Quando os nossos pais se separaram, eu tinha 9 anos, o meu irmão mais velho, David, tinha 12 e Eric tinha 6. Os nossos pais, que antes continham as suas discussões atrás de portas fechadas, deixaram de ter energia ou vontade de o fazer. Eles amavam-nos profundamente, mas havia batalhas a serem conquistadas - emocionais, financeiras, de reputação. Ninguém se comportou bem.

O meu pai mudou-se primeiro para um apartamento próximo e, em seguida, para uma casa, enquanto nós ficámos com a nossa mãe na casa de família nas colinas de Los Angeles. O nosso acordo era típico dos anos 1980: passávamos um fim de semana de 15 em 15 dias com o nosso pai e jantávamos com ele à quarta-feira à noite.

Enquanto tentávamos ajustar-nos à nossa nova realidade - andando para a frente e para trás entre lares, tentando evitar as discussões sobre dinheiro e a rispidez com que eles agora falavam um com o outro - os meus irmãos eram a minha única constante e o meu conforto.

Com pouca consciência de que o estávamos a fazer, criámos uma família dentro de uma família.

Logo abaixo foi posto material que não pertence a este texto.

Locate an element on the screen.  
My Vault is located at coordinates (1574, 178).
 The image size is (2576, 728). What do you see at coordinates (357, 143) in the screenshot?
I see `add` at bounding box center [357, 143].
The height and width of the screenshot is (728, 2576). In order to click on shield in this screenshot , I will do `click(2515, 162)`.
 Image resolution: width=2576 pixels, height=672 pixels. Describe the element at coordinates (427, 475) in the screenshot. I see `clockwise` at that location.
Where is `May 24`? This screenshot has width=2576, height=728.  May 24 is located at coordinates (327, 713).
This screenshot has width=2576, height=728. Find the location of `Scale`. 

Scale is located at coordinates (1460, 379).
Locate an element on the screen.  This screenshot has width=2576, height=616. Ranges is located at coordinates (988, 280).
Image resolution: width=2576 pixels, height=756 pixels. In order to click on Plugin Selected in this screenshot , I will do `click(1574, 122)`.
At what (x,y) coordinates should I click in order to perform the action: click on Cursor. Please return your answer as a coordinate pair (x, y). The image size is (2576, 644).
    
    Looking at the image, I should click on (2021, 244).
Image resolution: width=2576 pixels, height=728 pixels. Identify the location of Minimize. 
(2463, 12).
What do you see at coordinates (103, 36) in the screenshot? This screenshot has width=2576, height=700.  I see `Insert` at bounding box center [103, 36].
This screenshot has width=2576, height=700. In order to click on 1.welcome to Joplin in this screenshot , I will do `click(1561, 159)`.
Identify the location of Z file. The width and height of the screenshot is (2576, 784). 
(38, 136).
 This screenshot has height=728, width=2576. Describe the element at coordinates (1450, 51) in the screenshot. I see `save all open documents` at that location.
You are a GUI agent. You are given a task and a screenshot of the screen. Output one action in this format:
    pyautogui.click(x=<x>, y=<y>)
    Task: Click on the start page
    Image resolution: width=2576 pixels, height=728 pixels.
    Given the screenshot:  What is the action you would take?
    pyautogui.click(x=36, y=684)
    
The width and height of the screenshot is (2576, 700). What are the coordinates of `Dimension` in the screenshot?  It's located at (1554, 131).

Os meus irmãos eram os meus aliados. Cada um tinha o seu papel. David tornou-se o nosso negociador, aquele que lidava com os pais e as exigências de uma agenda sempre tensa. Ele era o corajoso que comunicava as notícias menos agradáveis.

Eric tornou-se o diabrete. Nós ensinámos-lhe a cumprimentar uma mulher mais nova com quem o nosso pai estava a sair dizendo-lhe "Olá, mana." Uma vez, quando tinha 8 ou 9 anos, implorou um relógio com calculadora da Casio que o meu pai não queria comprar-lhe. Tenho a certeza de que o meu pai tinha boas razões para dizer não. Mas do que mais me lembro é do choro de Eric e da minha certeza absoluta de que ele precisava de proteção e de que era a mim que me competia protegê-lo.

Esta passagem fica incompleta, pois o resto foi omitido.